The only reason .NET even exists is because of what other companies, namely Sun, are doing. Do you really think M$ would open themselves up to J2EE willingly? They’re doing it because Sun beat them to it and they have no choice.
Nothing every changes at M$, this article is a long-winded farce. No doubt paid for and planted by M$ in the first place.
Microsoft lanched a new division in Septeber. It’s called Microsoft Business Solutions and incorperates their Great Plains and Navision purchases. Both Companies are heavily into SMB and Mid-Market Financial/Accounting systems and their reach is huge. Great Plains was aquired in Aug. 2001 and Navision in Spring 2002.
Both are highly modular solutions that customize to the business, say, Manufacturing, Distribution, HR, Health Care, etc.
SAP, PeopleSoft, Seibel, KPMG, Oracle and Onyx are all trying to move down into that playing field as well. Sage/Best is well entrenched there already and is actually kicking MS’s butt with their MAS 90/200/500 products (they own PeachTree accounting as well).
Microsoft is hoping to leverage their SQL to dominate the SMB/Mid-market in the same way they did Windows to dominate the sesktop. Is there any wonder why SQL is becoming part of the Windows OS?
We’ll all get our first taste of MSBS soon when they drop their CRM product on the market. It’s their first fully .NET product and integrates heavily into Exchange server and Outlook.
Vic
‘Hmm, well, perhaps compare Java use today to the use of .NET’

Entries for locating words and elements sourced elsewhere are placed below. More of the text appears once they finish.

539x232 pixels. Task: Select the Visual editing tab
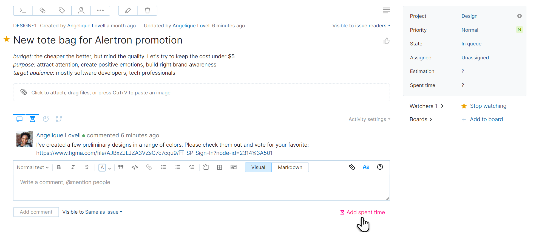point(258,167)
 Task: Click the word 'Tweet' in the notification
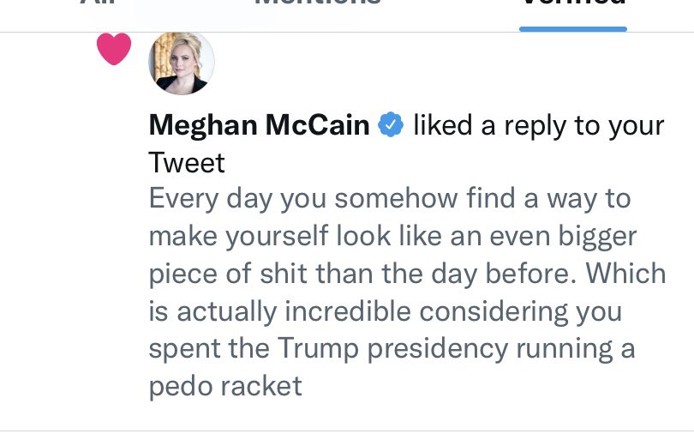tap(187, 162)
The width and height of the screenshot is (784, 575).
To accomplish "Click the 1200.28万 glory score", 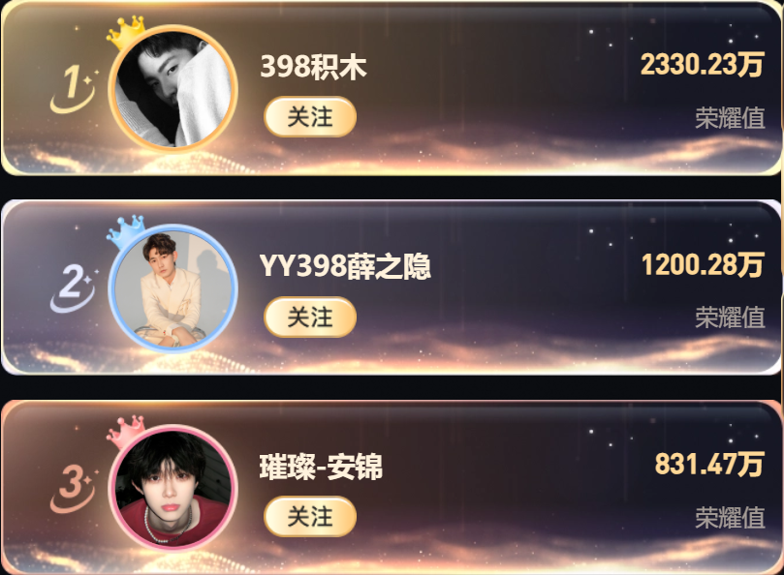I will [x=703, y=265].
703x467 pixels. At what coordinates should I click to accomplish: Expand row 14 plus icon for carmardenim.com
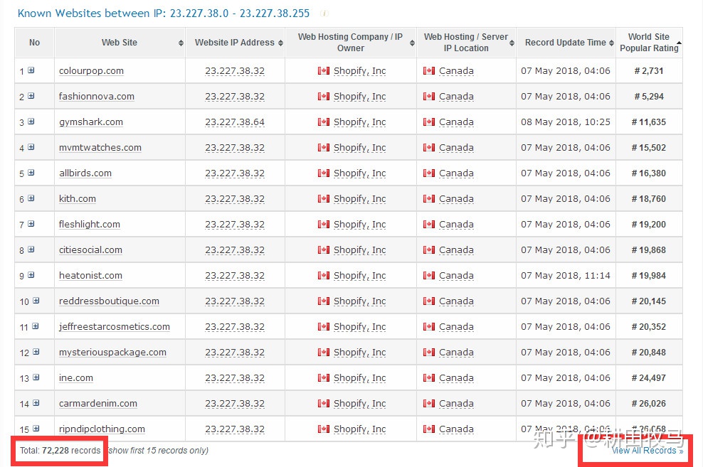(x=36, y=404)
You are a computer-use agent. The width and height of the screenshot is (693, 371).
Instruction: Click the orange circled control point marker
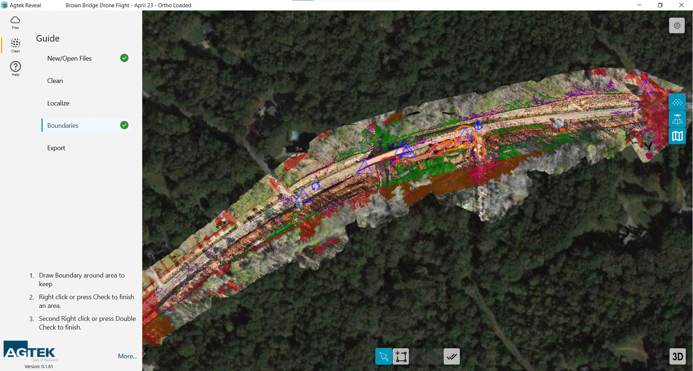465,136
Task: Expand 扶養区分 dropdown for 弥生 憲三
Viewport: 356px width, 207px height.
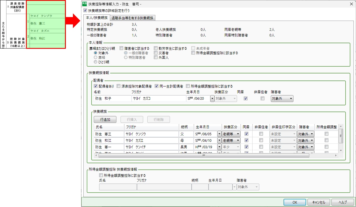Action: (x=231, y=134)
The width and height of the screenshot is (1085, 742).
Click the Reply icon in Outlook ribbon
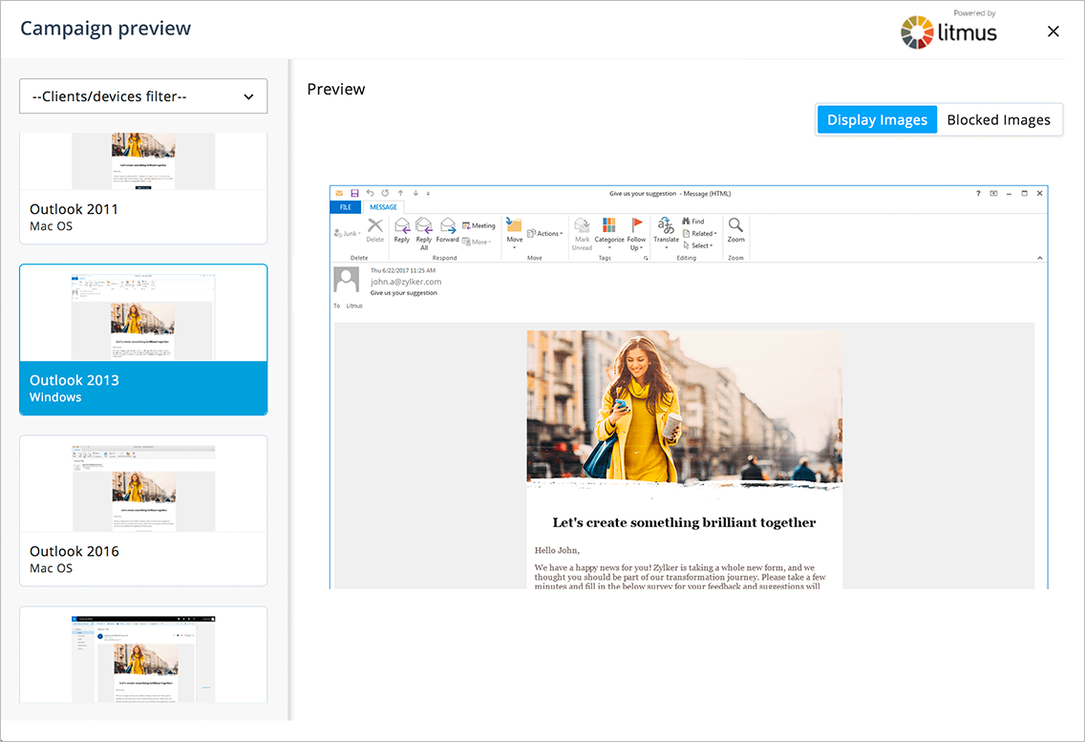pos(402,226)
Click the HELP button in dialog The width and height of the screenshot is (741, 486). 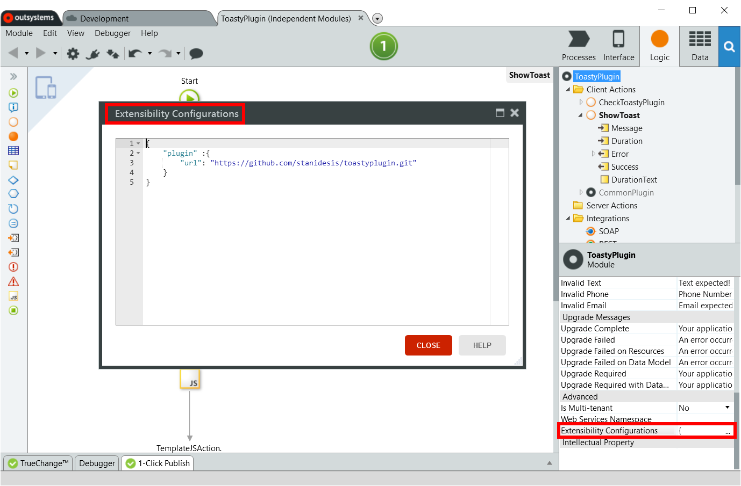pyautogui.click(x=482, y=345)
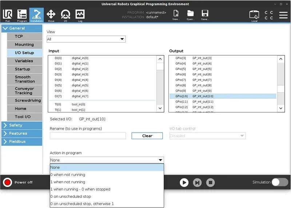
Task: Expand the Safety section in sidebar
Action: point(21,125)
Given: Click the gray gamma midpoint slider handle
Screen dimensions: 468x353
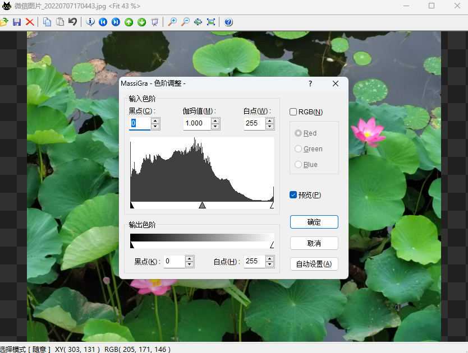Looking at the screenshot, I should point(202,206).
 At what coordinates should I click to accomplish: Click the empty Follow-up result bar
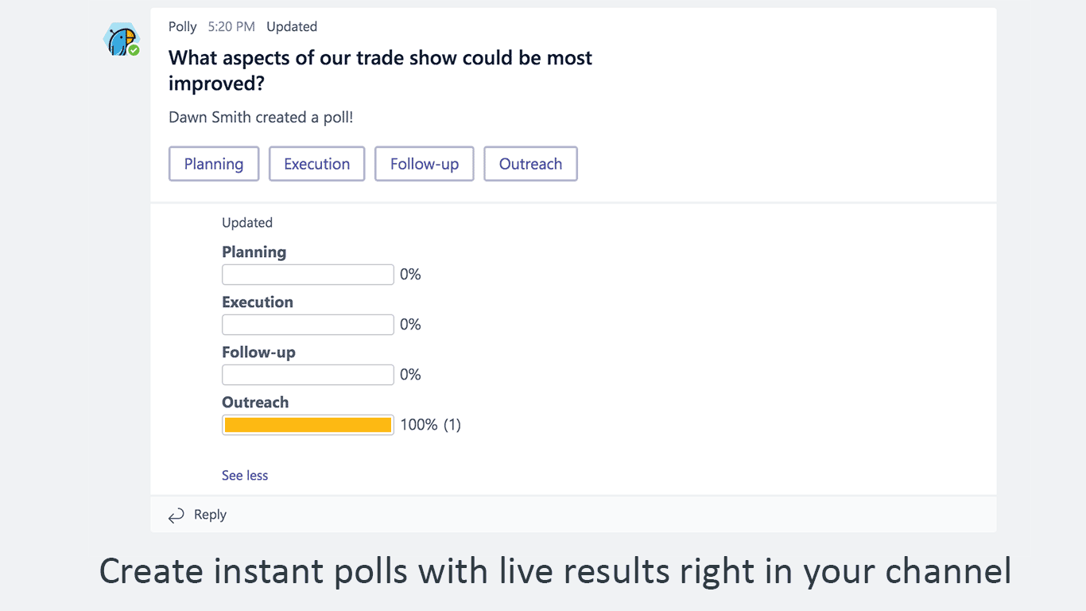pyautogui.click(x=308, y=375)
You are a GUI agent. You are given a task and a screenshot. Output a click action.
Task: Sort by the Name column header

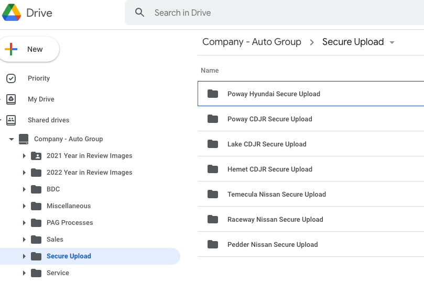[210, 71]
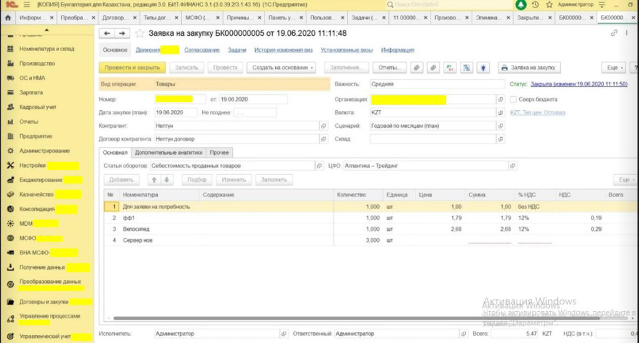Screen dimensions: 639x343
Task: Copy the document link via the chain icon
Action: (x=615, y=33)
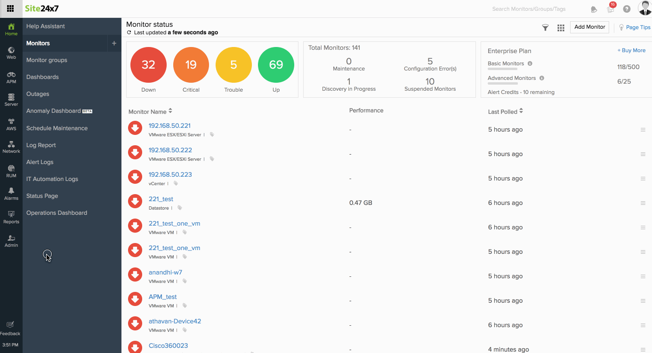Open Monitor groups menu item
Viewport: 652px width, 353px height.
pos(47,60)
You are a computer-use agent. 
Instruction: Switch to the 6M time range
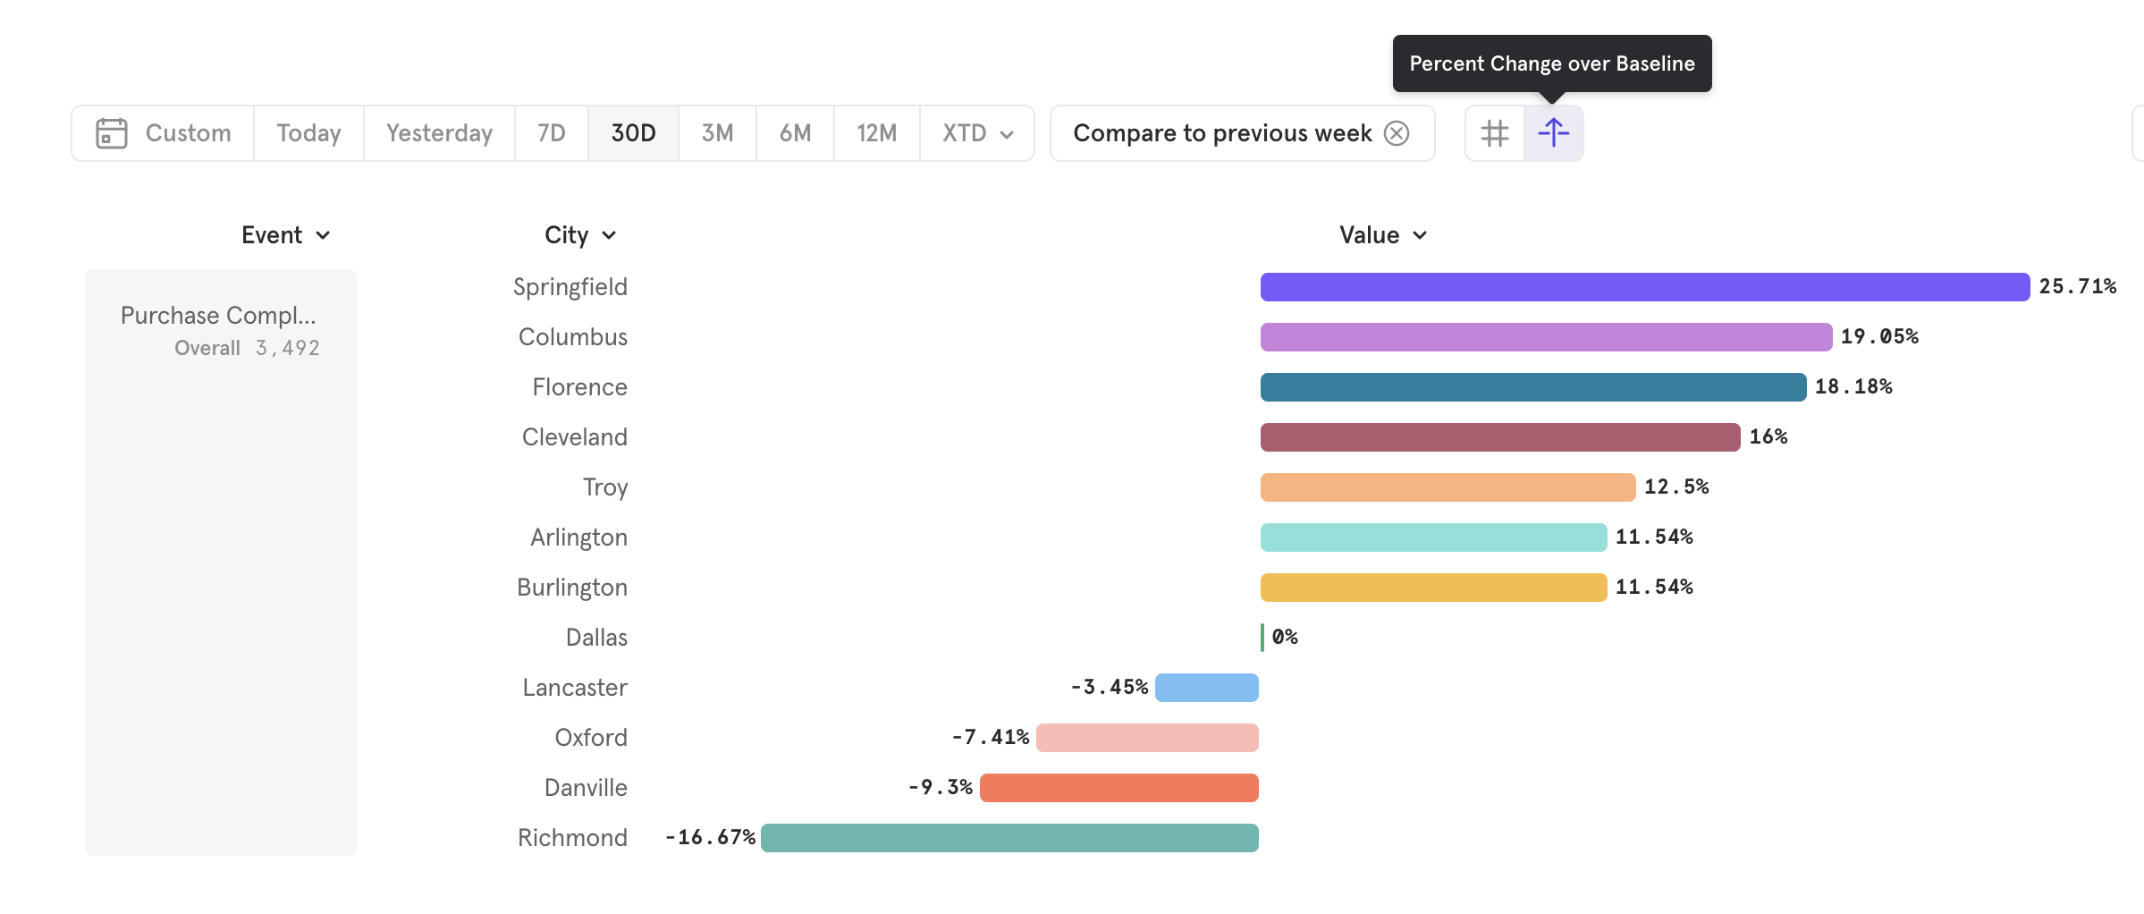coord(794,132)
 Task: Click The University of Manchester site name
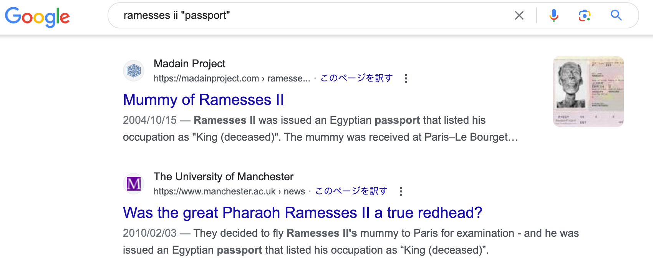tap(224, 176)
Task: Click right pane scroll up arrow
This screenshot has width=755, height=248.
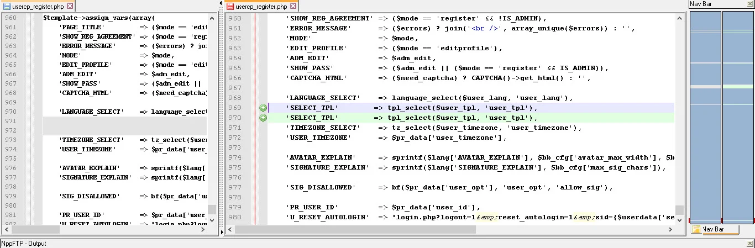Action: click(679, 18)
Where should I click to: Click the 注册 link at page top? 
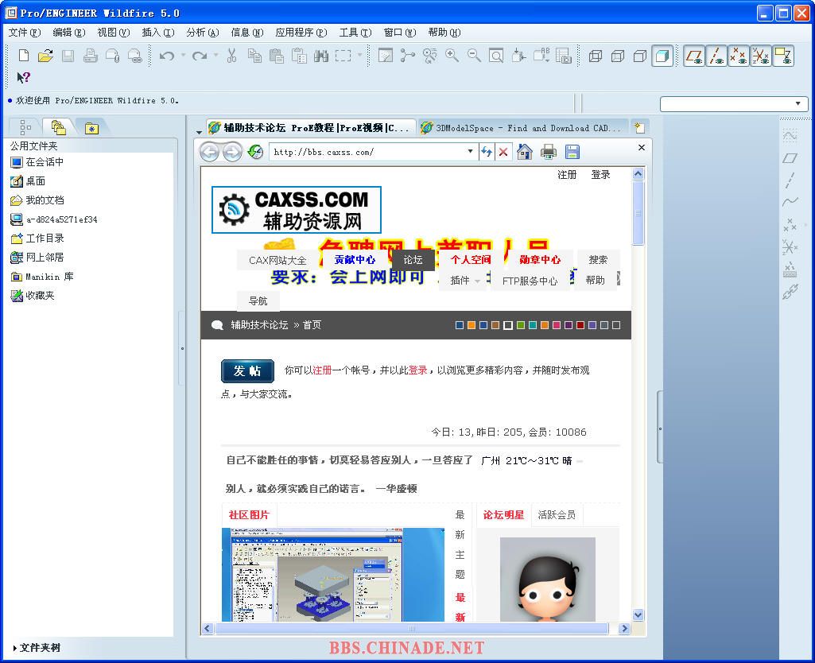[x=567, y=175]
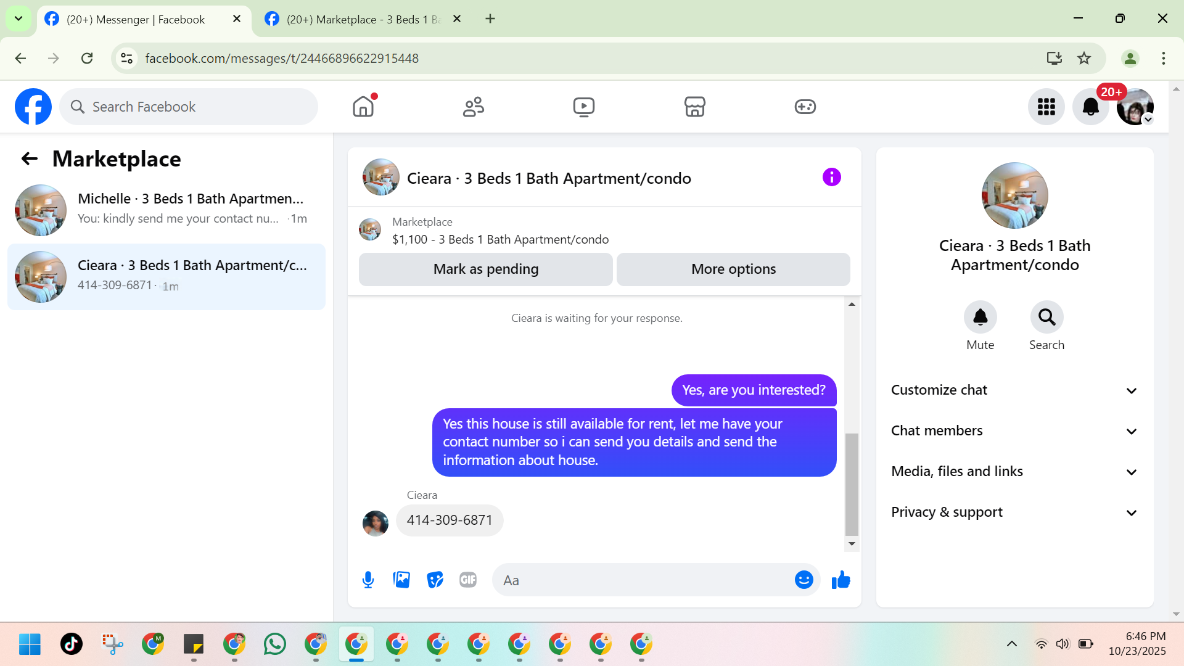Open the conversation information icon
This screenshot has height=666, width=1184.
coord(831,178)
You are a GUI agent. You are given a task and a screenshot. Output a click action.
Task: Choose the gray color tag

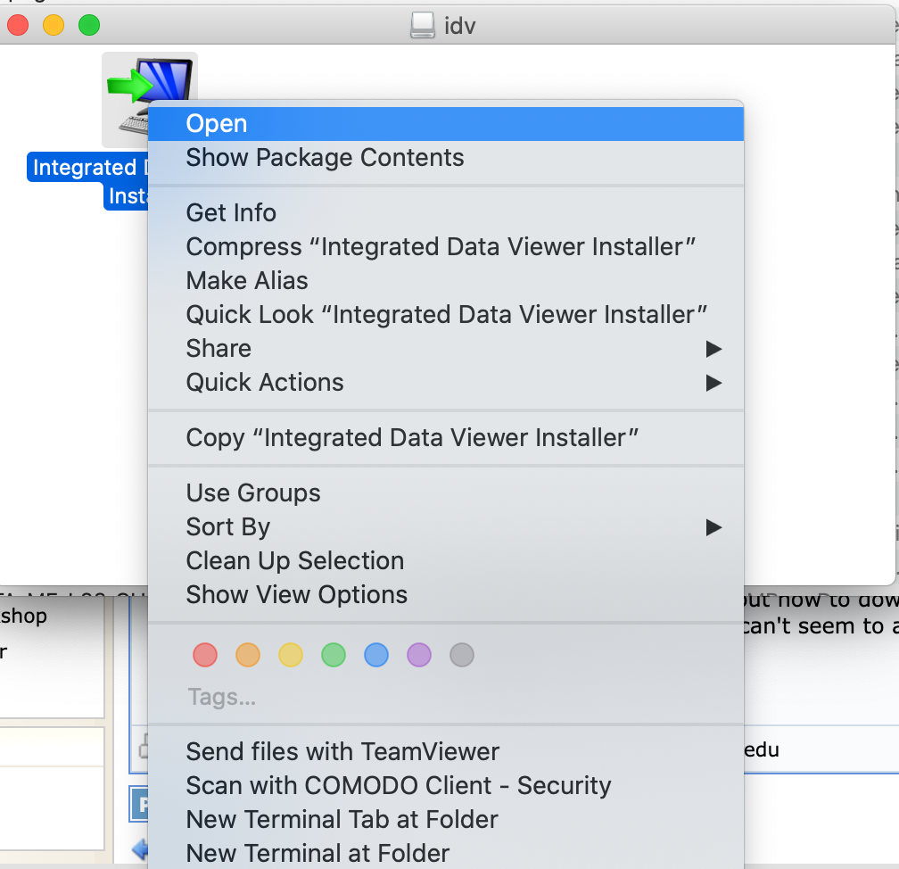(462, 656)
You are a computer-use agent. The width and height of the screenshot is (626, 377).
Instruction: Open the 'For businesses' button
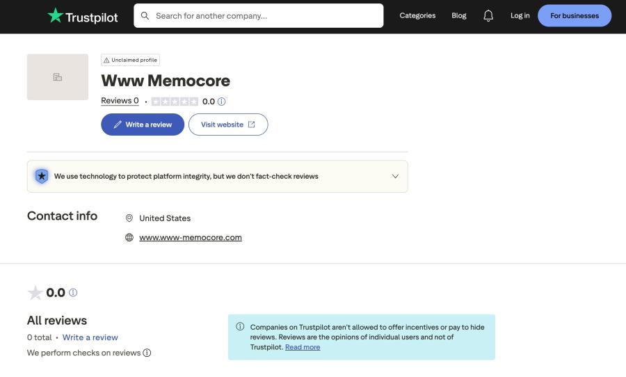click(x=575, y=15)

Well considering .NET has only been in the general public hands for about 2 years…this not a suprise…you can’t compare it this way because java has been used for far longer then .net…..duh
Also I know plenty of Java gurus that are making the switch to C# and the .Net framework. Just wait a for years to see which is the leader.
“Do you really think M$ would open themselves up to J2EE willingly? They’re doing it because Sun beat them to it and they have no choice.”
Actually, they are doing it because they were ordered to put Java support back into Windows by a judge.
How clever, you spelled MS with a dollar sign because Microsoft has a money. Wow, that’s damn original. I haven’t seen that before.
Suggestion: don’t spell MS M$. People will take you a lot more seriously.
I’d appreciate it if you wouldn’t use my accustomed screen name on this board. People will get confused as to who is who and who is saying what.
If it was an honest mistake, no problem – please choose another handle. I was “Gil Bates” first, ages ago. Thank you.